Blumen des Bösen
Irmtraud Gutschke
„Kat Menschik im Farbenrausch“ – so ist die letzte Seite dieses Buches überschrieben, wo die schöne Illustratorin umwirbelt ist von Rot, Magenta, Grün, Blau und Gelb. Dazu die Information: „Dieses Buch wurde mit sechs einzeln angemischten Echtfarben gedruckt“. Will heißen: Der Galiani Verlag hat sich wieder einmal besondere Mühe gegeben, wie überhaupt mit der Buchreihe „Lieblingsbücher“ von Kat Menschik, die jedes Mal neu durch ihre Gestaltung fasziniert. Diesmal geht es – hört, hört – um psychoaktive Pflanzen. Also mussten die Bilder dazu auch irgendwie psychedelisch sein – betörend und warnend. Von diesem Spannungsfeld lebt auch der Text „des Psychiaters Doctor Medicinae Jakob Hein“, der uns als ernster, wissenschaftlicher Experte gegenübertritt mit lateinischen Bezeichnungen der Pflanzen wie der darin enthaltenen chemischen Substanzen, dem man aber, so locker, heiter wie er erzählt, gleichzeitig zutrauen würde, mit vielem schon mal selber experimentiert zu haben. Was nicht so sein muss, gerade wenn man die Risiken kennt.
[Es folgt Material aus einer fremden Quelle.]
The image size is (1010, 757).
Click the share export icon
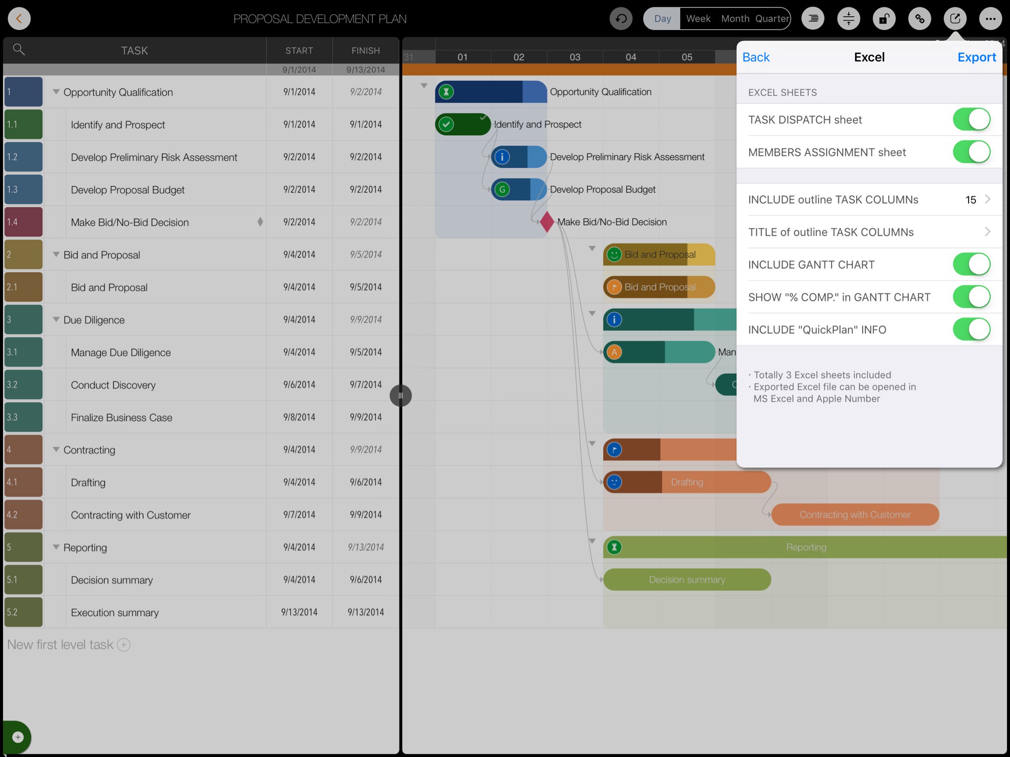click(955, 19)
Manchmal ist ja auch schon der Wunsch der Vater des Gedankens.
„Was verboten ist, probiert man aus“, heißt es in einem Kindergedicht, das meine kleine Enkelin immer wieder in Lachen ausbrechen lässt. Aber nun bin ich strengstens gewarnt, den Goldlack, der in meinem Garten wächst, ja nicht als Deko in den Salat zu mischen, was man mit Gänseblümchen gern tun kann. Die Bilder von Anagallis arvenis – Acker-Gauchheil – habe ich mir gleich bei Google herausgesucht, weil der Autor sie eine „der gemeinsten Pflanzen“ nennt. Auf Englisch heißt sie „Scarlet Pimpernel“. Aber Pimpernellen, irre ich mich, kann man doch essen? Mit einem ganzen Strauß „Blumen des Bösen“ im Gedenken an Baudelaire weiß Jakob Hein uns zu überraschen: Fingerhut, Alpenveilchen, Amaryllis, Diptam (diese duftende Staude hätte ich dennoch gern im Garten). Die Geheimnisse des Absinth, der „grünen Fee, werden gelüftet und von Nicotiana tabacum erfährt man wieder einmal, dass Rauchen süchtig macht. Bewundernswert, wie der Autor immer wieder historische Einzelheiten einflicht. In den 1930er Jahren sollen 80 Prozent der deutschen Männer und 20 Prozent der Frauen geraucht haben. Noch 1952 empfahl der ADAC: „Wenn Sie schon betrunken Auto fahren, dann rauchen Sie wenigstens dabei.“ Aber es gibt auch Gegenmittel zum Nikotin. Goldregen rauchen?
Manches ist eher in südlichen Ländern gebräuchlich, wie der Kat, appetitmindernd, antriebssteigernd und konzentrationsfördern – gut, um beim gemeinsame Kauen der Blätter, Geschäfte zu besprechen. Kaum zu glauben, dass Coca-Cola einst tatsächlich kleine Dosen von Kokain enthielt. Was immer möglich war, wurde von Menschen zu Alkohol vergoren. „Schon Affen konsumieren gern und regelmäßig alkoholische Getränke“, schreibt Jakob Hein, und Kat Menschik hatte malend vor Augen, wie sie im betrunkenen Zustand aussehen.
Wobei Nützliches und Schädliches oft nahe beieinander liegen. Salbei ist gut bei Verletzungen der Mundhöhle und schleimlösend bei Bronchitis, enthält im Mai aber auch Thujon, einen psychoaktiven Bestandteil von Absinth. Der psychoaktive Wirkstoff Myristicin findet sich in Muskatnüssen, aber auch in Petersilie, Dill und Liebstöckel. Also bitte sparsam dosieren. Wie der französische Arzt Herbért Robert die therapeutischen Tugenden der Schokolade lobt, habe ich kein schlechtes Gewissen mehr, wenn ich, wie so oft beim Schreiben, von diesem „Tonikum“ nicht lassen kann. „Antidepressiv“ und „stressreduzierend“ soll Schokolade wirken „und so das Vergnügen an freudvollen Aktivitäten, einschließlich Sex, erhöhen“. Apropos Sex: Den Aphrodisiaka gilt ein extra Kapitel. Aber da verrate ich nichts. Schließlich sollt ihr das Buch ja auch noch kaufen.
Kat Menschiks & des Psychiaters Doctor Medicinae Jakob Hein illustriertes Kompendium der psychoaktiven Pflanzen. Galiani Berlin, 112 S., geb., 22 €.